You can also find marshmallow alternatives made with lower sugar content or infused with natural flavors and colors.
Candy Tips for Parents
When offering candy to young children, it’s important to keep safety and health in mind. Here are a few general tips to ensure that candy time is enjoyable and worry-free:
- Check for choking hazards: Hard candies, gum, and sticky taffies can pose a choking risk for younger kids. Stick to soft or dissolvable candies, especially for toddlers and preschoolers.
- Limit sugary snacks: Candy should always be given in moderation. Consider reserving sugary treats for special occasions or using healthier alternatives like fruit-based snacks for daily sweet cravings.
- Encourage good dental habits: Sugary candies can be tough on young teeth.
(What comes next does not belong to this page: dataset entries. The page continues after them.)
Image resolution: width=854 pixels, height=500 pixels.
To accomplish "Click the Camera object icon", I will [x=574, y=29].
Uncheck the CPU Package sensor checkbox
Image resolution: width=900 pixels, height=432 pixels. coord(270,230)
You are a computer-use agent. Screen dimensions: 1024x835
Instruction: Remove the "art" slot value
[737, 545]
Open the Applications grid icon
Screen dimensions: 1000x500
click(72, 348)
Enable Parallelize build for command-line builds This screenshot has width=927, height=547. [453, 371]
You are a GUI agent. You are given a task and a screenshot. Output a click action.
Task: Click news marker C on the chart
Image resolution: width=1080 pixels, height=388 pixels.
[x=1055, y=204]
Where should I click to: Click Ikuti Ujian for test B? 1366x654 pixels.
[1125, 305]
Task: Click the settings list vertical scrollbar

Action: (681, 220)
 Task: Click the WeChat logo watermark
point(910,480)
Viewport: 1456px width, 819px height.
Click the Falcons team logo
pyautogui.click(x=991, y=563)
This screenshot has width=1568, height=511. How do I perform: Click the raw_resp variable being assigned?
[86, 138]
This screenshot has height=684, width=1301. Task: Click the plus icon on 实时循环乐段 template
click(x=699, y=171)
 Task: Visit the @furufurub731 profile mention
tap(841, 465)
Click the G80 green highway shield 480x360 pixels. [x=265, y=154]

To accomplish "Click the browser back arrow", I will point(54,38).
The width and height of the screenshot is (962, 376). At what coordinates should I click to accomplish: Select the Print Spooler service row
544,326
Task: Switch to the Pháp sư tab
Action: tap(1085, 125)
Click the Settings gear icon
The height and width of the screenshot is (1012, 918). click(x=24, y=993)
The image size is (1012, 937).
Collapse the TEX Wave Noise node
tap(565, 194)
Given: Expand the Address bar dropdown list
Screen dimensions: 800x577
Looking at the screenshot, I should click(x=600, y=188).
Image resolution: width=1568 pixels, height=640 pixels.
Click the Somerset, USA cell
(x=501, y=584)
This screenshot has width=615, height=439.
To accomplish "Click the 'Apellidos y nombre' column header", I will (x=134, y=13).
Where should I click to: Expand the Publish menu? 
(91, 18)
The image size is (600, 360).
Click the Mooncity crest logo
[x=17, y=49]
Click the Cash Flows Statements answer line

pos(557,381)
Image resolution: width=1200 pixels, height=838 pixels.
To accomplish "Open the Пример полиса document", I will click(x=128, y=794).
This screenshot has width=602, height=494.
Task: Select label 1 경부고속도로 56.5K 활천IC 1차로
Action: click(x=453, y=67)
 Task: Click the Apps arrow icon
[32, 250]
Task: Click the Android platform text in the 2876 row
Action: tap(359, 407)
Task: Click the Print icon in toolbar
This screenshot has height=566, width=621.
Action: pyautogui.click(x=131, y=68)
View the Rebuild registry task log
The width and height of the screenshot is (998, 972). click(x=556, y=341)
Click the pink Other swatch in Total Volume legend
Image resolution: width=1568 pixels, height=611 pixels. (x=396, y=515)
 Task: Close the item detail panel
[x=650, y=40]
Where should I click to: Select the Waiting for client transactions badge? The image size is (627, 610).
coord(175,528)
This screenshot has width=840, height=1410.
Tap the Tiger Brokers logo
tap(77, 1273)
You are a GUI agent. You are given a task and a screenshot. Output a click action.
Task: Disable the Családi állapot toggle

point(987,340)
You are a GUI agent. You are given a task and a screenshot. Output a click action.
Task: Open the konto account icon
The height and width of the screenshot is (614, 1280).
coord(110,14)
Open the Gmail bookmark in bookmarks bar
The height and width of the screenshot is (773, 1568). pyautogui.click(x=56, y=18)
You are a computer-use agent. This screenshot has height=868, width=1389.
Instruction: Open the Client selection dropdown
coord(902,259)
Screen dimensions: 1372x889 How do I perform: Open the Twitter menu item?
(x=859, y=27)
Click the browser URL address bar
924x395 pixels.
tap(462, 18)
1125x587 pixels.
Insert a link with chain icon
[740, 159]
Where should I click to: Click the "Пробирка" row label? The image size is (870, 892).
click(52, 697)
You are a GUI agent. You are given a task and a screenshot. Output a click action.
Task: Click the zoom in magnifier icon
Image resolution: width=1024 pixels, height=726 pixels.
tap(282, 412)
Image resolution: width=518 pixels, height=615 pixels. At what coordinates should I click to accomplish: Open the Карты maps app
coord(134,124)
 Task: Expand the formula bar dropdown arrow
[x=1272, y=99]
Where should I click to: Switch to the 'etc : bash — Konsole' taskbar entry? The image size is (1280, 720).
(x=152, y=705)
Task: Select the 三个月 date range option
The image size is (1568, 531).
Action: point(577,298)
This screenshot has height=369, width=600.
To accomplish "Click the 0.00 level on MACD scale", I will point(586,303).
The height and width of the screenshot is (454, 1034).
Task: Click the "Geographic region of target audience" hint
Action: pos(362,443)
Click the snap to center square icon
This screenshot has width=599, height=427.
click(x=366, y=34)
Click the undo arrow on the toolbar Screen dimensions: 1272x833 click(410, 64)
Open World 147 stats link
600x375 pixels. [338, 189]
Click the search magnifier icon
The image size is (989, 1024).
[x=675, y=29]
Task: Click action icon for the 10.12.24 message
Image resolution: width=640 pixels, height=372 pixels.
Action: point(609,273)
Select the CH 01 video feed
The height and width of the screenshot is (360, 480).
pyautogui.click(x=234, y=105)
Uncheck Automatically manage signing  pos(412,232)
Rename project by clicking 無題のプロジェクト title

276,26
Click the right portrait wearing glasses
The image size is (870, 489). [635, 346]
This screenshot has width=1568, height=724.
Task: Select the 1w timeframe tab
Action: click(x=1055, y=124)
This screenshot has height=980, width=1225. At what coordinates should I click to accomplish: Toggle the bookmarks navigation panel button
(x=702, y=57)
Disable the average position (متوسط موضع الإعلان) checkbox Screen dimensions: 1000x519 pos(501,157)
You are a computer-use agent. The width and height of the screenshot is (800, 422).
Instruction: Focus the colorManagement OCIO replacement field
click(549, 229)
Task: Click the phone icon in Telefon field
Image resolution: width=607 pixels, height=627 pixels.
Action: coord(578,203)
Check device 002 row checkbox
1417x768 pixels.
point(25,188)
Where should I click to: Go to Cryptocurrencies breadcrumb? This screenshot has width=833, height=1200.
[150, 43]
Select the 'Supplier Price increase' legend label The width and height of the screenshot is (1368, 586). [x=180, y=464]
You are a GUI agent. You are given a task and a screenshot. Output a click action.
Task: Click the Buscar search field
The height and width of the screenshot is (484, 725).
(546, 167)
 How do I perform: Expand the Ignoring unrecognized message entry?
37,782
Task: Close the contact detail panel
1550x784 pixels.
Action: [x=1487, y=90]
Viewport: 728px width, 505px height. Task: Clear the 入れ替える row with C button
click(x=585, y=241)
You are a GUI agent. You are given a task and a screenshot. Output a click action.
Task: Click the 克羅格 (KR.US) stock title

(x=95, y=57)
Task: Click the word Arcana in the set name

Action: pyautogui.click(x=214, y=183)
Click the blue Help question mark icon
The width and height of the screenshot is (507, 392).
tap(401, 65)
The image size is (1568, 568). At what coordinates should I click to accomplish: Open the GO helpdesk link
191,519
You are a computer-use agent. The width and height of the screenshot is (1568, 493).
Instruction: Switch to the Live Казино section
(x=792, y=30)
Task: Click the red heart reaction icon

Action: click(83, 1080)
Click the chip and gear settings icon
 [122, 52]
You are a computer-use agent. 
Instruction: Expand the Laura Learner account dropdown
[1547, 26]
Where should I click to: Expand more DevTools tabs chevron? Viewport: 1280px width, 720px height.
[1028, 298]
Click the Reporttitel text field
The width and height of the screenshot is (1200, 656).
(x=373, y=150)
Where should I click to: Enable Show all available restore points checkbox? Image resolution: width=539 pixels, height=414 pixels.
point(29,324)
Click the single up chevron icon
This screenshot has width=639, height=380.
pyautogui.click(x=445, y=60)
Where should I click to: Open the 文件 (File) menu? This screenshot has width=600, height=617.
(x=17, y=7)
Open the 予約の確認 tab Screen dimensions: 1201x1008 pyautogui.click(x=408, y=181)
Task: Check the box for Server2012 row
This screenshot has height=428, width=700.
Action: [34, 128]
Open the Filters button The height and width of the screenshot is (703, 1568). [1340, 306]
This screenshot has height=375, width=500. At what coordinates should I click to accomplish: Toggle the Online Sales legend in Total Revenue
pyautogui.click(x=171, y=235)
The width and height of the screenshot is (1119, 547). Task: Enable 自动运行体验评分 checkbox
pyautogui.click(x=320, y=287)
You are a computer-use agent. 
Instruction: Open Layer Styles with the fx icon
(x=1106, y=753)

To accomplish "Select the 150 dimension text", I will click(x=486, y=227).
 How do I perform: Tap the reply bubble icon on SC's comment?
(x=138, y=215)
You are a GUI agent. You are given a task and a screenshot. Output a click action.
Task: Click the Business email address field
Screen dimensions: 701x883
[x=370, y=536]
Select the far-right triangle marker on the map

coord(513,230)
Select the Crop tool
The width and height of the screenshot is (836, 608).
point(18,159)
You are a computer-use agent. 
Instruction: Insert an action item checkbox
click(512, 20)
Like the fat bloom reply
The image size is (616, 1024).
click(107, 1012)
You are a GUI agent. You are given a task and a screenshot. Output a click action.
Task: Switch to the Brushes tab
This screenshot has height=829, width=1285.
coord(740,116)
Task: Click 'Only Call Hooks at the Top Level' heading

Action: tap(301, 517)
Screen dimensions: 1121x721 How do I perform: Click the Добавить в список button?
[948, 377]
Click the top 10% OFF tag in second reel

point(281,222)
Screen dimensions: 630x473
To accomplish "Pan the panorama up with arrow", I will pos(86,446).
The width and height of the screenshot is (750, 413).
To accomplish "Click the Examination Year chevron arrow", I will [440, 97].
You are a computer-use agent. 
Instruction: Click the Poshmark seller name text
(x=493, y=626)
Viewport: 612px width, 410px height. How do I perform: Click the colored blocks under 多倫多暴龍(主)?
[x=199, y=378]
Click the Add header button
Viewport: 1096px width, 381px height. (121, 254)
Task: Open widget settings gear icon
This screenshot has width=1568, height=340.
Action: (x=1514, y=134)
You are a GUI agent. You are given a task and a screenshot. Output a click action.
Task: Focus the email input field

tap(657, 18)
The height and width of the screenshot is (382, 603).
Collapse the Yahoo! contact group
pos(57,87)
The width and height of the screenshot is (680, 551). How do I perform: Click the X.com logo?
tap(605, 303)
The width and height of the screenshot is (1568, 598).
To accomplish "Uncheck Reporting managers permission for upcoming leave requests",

Always encourage brushing after eating sweets, and consider offering candy after a meal when saliva production is higher, helping to neutralize acids and wash away sugars.
- Opt for natural ingredients: Avoid candies that are loaded with artificial dyes, flavors, and preservatives. Many brands now offer candies made from natural ingredients, which are a better choice for growing children.
Conclusion
Candy doesn’t have to be off-limits for young kids, but it’s important to make thoughtful choices. Opt for treats that offer a bit of nutritional value and are safe for little mouths to enjoy. By choosing healthier alternatives and practicing moderation, you can keep candy time both fun and guilt-free.
Offering your child healthy candy alternatives also fosters good eating habits that will stay with them as they grow. So, whether it’s a low-sugar gummy bear, a homemade fruit pop, or a piece of dark chocolate, there’s a world of options that will delight your child while keeping their health in mind.